Proving that $A+A \not\subset 2A $ using a particular definition for sum of sets

Question

Let $X$ de a vector space and $A\subset X$. If we define $A+B :=\{a+b|a\in A, b\in B\}$ I am trying to show that

$$ \begin{equation} 2A \subsetneq A+A, \end{equation} $$

i.e., it might happen that $2A \neq A+A$. I was able to show that $2A \subset A+A$, but I am not able to come up with a counterexample to show that the converse is not necessarily true.

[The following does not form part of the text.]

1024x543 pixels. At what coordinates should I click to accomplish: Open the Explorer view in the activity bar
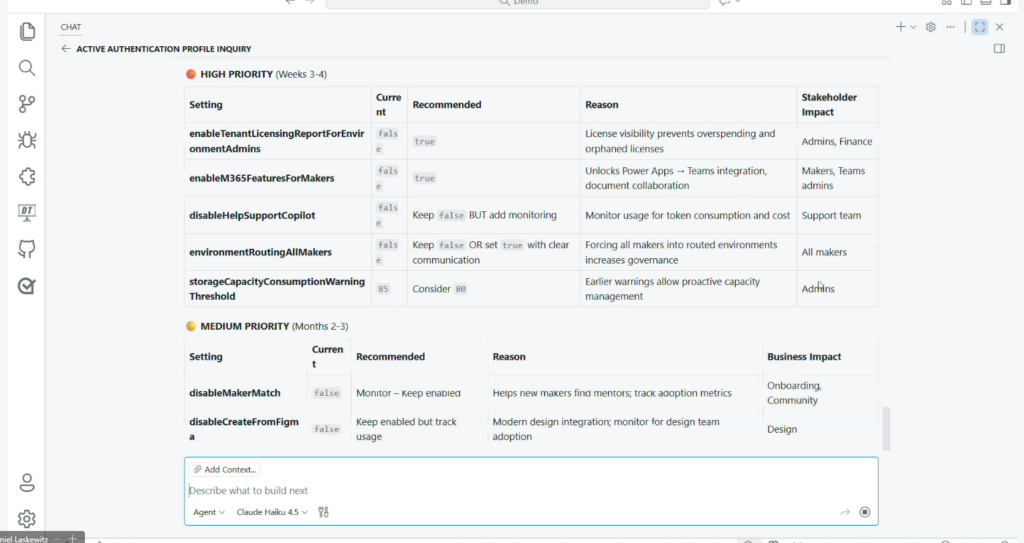coord(27,32)
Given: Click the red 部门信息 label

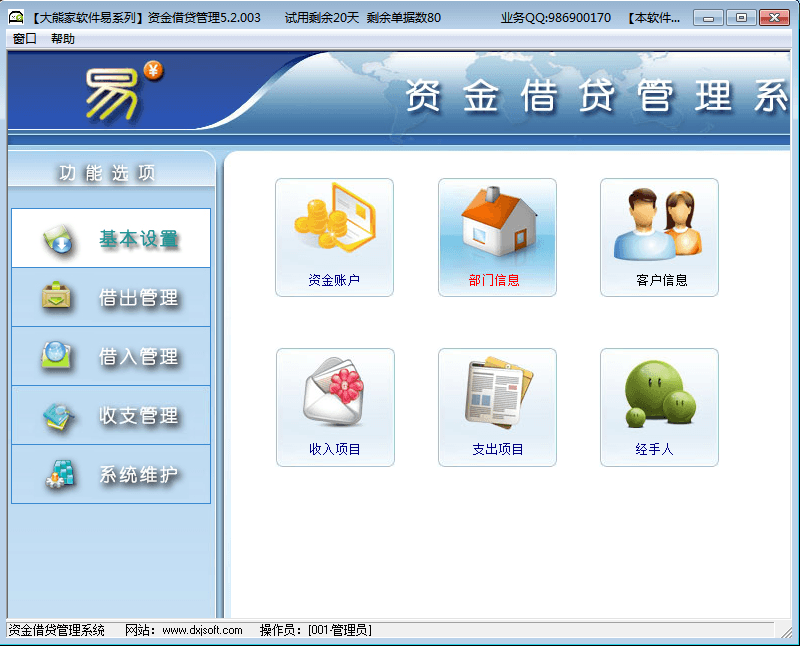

If I assume $A+A\subset 2A$ and let $x\in(A+A)$, then by its definition we have $x=a_1 + a_2$ for some $a_1,a_2\in A$ I guess I could naively say that $a_1+a_2 = 2(a'_1+a'_2)$ where $a_i=a_i/2$ for $i=1,2$ and I guess $(a'_1+a'_2)$ might not be an element of $A$ in some concrete case but I am not able to come up with anything and I've spent more time than I would like to admit. Any suggestions?

Thank you.

Answer 1

When you are looking for counter-examples, it is often a good idea to start with small sets. In the context of vector spaces, you might start with sets that contain only one of the identity elements, or an identity element and something else. For example,

• First try: $A = \{ 0 \}$ (i.e. $A$ contains only the additive identity). Then $A+A = \{ 0 \}$ and $2A = \{ 0\}$. Nope. That doesn't work.
• Second try: $A = \{ 1 \}$ (i.e. $A$ contains only the multiplicative identity). Then $A+A = \{ 2 \}$ and $2A= \{ 2 \}$. Nope again.
• Third try: $A = \{ 0, 1\}$. Then $A + A = \{ 0, 1, 2\}$ and $2A = \{ 0, 2\}$. Oh! This gets the job done! Yay!

Again, when you are looking for counter-examples, it is good to start simple. That won't always work, but it is a good way to get started.